> _Página_:
=====
Viernes 26º del TO
Lc 10, 13-16
Queridos hermanos:
Con la llegada de Cristo se anuncia el
Evangelio de la misericordia de Dios sobre la humanidad sometida bajo el pecado
y la muerte, y se abre para el mundo la posibilidad de la vida eterna que hay
que conquistar con la gracia de Cristo. Ignorar a Cristo o rechazarlo, es
permanecer en la maldición de la ruptura con Dios, aferrándose a este mundo que
seduce engañosamente y se disuelve en su vanidad. Generación tras generación
han ido pasando, como pasará también la nuestra, mientras el Evangelio sigue
llamando a la acogida de Cristo para vida eterna, en medio de un mundo que
rechaza a Dios.
La palabra de hoy está en el contexto
del envío de los setenta y dos, que es un primer juicio de misericordia que se
ofrece por el Evangelio. Se anuncia el Reino de Dios con poder y muchos ignoran
las señales que lo testifican, y rechazan a quienes lo proclaman, comenzando
por rechazar a Cristo.
El anuncio del Reino lleva consigo una
llamada a la conversión que abre para nosotros las puertas de la misericordia. Rechazar
la luz de la misericordia, es hundirse voluntariamente en las tinieblas de la
muerte. Los milagros que Dios hace en nuestra vida, nos obligan a convertirnos,
porque se nos pedirá cuentas de los dones recibidos: “Al que se confió mucho
se le reclamará más.”
=====
> _Extracto de datos_:
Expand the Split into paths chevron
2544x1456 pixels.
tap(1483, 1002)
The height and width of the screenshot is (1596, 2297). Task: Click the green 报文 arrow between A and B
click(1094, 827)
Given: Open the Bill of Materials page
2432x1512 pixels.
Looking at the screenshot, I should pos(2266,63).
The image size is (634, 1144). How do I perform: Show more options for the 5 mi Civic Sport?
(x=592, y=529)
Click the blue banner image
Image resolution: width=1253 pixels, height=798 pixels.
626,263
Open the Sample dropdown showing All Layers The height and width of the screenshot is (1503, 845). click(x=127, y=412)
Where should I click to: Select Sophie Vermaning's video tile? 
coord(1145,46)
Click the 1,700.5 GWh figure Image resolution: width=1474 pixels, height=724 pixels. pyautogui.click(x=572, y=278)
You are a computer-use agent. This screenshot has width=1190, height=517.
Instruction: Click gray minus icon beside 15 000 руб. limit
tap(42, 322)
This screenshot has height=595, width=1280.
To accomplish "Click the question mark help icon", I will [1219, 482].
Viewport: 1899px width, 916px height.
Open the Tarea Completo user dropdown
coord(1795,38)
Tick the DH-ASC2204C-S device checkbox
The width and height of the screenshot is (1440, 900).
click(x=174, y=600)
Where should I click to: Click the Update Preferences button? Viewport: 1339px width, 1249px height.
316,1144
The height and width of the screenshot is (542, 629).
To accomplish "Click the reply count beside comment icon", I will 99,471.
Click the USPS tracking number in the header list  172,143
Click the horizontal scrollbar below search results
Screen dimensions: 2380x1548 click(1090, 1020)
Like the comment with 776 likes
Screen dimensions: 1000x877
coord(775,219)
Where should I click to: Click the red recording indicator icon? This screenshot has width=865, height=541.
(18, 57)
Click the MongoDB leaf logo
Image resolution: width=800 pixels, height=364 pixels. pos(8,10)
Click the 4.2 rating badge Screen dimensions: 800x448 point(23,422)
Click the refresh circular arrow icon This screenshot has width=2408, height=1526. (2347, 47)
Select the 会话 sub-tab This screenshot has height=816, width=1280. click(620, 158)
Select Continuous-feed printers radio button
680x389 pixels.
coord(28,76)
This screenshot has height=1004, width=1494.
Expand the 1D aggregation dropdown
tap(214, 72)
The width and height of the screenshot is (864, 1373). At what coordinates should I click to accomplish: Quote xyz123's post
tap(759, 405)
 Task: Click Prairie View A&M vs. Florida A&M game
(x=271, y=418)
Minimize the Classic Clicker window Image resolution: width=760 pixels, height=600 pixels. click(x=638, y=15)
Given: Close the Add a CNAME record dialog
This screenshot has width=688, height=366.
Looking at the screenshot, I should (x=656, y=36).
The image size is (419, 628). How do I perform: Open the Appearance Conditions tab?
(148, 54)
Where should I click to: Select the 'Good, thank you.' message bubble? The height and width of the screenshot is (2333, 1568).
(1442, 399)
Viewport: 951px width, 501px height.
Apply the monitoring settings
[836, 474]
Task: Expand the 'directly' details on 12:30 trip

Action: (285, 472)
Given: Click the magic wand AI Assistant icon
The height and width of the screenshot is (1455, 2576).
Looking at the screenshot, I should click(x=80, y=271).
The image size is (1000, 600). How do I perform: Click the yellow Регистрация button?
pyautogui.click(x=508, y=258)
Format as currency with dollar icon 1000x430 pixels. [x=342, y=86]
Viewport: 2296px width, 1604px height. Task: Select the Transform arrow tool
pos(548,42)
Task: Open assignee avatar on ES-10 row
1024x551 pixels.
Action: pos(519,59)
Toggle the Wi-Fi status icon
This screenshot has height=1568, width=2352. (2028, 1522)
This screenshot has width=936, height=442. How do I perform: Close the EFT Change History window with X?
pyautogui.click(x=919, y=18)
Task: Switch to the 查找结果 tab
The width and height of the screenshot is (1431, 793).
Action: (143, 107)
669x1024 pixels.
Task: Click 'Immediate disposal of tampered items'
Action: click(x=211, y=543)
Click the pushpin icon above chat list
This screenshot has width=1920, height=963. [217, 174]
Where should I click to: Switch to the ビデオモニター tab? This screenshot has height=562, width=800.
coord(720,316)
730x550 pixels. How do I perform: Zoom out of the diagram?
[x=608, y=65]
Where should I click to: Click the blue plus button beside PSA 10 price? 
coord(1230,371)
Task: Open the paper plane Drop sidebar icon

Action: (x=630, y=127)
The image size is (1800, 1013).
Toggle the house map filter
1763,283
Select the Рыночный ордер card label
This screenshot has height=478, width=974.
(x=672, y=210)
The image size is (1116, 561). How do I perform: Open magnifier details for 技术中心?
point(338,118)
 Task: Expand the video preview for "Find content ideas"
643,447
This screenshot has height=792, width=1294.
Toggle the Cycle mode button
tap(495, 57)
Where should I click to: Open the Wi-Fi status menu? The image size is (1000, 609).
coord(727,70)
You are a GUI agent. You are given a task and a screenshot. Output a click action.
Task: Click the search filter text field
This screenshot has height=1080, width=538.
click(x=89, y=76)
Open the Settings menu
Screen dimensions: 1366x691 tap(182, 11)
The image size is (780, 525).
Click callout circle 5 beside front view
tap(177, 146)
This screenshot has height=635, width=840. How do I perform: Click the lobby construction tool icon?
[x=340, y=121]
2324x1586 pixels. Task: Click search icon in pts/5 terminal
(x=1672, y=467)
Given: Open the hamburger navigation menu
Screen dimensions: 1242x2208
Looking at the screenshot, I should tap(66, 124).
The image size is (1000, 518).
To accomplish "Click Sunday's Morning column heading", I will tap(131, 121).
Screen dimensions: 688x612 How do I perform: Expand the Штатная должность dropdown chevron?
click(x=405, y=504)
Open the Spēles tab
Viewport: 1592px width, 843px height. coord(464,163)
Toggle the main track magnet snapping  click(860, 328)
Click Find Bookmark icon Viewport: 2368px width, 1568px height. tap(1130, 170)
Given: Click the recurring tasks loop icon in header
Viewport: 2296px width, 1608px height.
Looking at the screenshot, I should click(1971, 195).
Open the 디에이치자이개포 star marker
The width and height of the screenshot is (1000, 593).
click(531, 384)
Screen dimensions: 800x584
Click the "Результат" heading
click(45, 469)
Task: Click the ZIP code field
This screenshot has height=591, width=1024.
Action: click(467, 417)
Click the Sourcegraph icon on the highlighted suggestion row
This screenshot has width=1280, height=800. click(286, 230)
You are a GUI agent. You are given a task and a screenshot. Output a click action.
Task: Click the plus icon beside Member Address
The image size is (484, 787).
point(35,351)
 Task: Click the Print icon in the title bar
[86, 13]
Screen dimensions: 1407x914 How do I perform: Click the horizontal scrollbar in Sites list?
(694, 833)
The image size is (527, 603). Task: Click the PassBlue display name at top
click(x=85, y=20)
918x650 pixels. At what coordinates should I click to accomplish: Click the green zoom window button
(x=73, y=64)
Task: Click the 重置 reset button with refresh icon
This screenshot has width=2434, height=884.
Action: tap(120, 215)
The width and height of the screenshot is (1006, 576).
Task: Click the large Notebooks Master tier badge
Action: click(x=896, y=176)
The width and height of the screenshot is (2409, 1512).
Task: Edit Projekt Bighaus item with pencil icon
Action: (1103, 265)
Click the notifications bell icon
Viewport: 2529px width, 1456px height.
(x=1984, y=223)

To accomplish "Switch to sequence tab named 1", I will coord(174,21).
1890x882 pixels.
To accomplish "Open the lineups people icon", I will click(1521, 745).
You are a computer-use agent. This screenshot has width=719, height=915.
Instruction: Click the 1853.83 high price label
=====
> _Instrucciones_:
A – Según la homilía sobre Lc 10, 13-16, ¿en qué contexto se sitúa la palabra de hoy?
B – Traduzca al inglés esta oración de la homilía: "Rechazar la luz de la misericordia, es hundirse voluntariamente en las tinieblas de la muerte."
C – Prosiga la homilía sobre Lc 10, 13-16 desde su última oración.

> _Respuestas_:
A – En el contexto del envío de los setenta y dos.

B – To reject the light of mercy is to sink willingly into the darkness of death.

C –
Nos enfrentamos con el misterio de la
incredulidad que puede endurecer el corazón de un hombre: “Se obstina en el
mal camino, no rechaza la maldad. Prefirieron las tinieblas a la luz porque
sus obras eran malas.” Hay que tener en cuenta que las gracias recibidas se
nos dan en virtud de la sangre de Cristo, por lo que no se pueden rechazar
impunemente. Rechazar a un enviado es rechazar a quien lo envía; en último
término, a Cristo y a Dios. No es lo mismo pecar por debilidad, que rechazar la
gracia de la misericordia.
Nosotros somos como aquellas ciudades
que gozaron de la compañía y de la presencia del Señor y a las que dirigió su
palabra y sus señales. Su incredulidad representa un gran desprecio, en
proporción de las gracias que se les ofrecieron. ¿Cuál no deberá ser, pues,
nuestra respuesta y nuestra responsabilidad, ya que nosotros nos hacemos uno
con él en la Eucaristía?
Que así sea.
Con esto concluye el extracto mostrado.